Scuola tagliata, futuro negato. Ecco come si uccide la cultura

ROMA – Ginevra: una bambina di sette anni, una bambina come tante, una cittadina italiana. La sua mamma: un’insegnante precaria.

Il suo papà: un ricercatore universitario. Ginevra ora respira cultura, domani forse ne sarà pregna e, grazie ad essa, sarà libera di credere e pensare con la sua testa. Non apparterrà alla folla anonima, non seguirà “pecorum ritu antecedentium gregem” (Sen., De v.b. 1,3), “a mo’ di pecore il gregge di coloro che precedono”. Ma come vivrà? Di che cosa vivrà? E, come lei, come vivranno i figli di tutti i precari e disoccupati del nostro tempo?

I tagli in ogni settore mietono le persone come fossero spighe di grano. Non siamo però grano atto a produrre farina, siamo uomini e donne privati quotidianamente dei diritti e doveri costituzionali, ma soprattutto della nostra dignità.

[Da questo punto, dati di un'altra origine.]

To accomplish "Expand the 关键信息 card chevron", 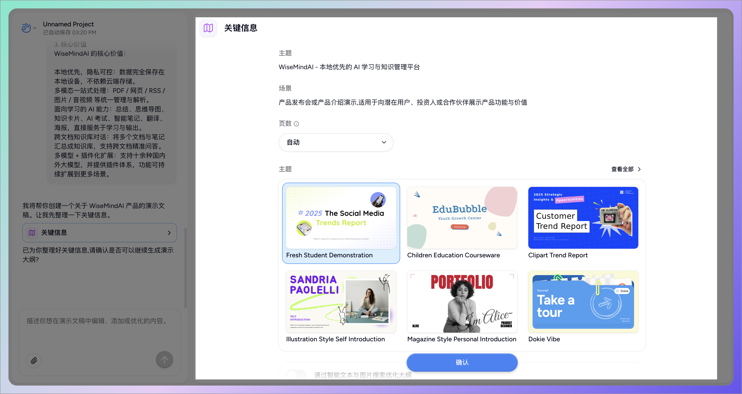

Il governo del nostro Paese con le sue ingannevoli riforme, che mirano da una parte alla valorizzazione, al merito, alla formazione iniziale ed in itinere del personale insegnante nella scuola e dall’altra ad una nuova composizione del Consiglio di amministrazione di ateneo, ad un percorso unico per la carriera professionale dei docenti universitari, all’abilitazione scientifica ed alla progressione di carriera, non fa che distruggere la cultura con l’unico scopo di ridurre i giovani a massa incapace di riflettere. E’ dannoso aggrapparsi a chi precede, perché nessuno cade senza trascinare su di sé un altro. E’ solo usando il proprio giudizio che ci terremo appartati dalla calca. C’è allora da chiedersi come, a fronte di mancanza di risorse economiche, sia possibile ristrutturare la scuola e l’Università ed ancor più sia possibile mettere in atto un processo di cambiamento senza consenso e partecipazione dei docenti.

Fronte scuola

Molti istituti scolastici statali sono fatiscenti: porte e vetri rotti, aule allagate quando piove, bagni inagibili, sale computer e laboratori inesistenti. Nulla a che vedere con gli istituti paritari, ai quali il nostro governo però destina milioni di euro, pur pagando gli iscritti rette fino a 8.000 euro l’anno. Le classi sono sovraffollate, anche 31 alunni in un’aula, in barba alla normativa sulla sicurezza.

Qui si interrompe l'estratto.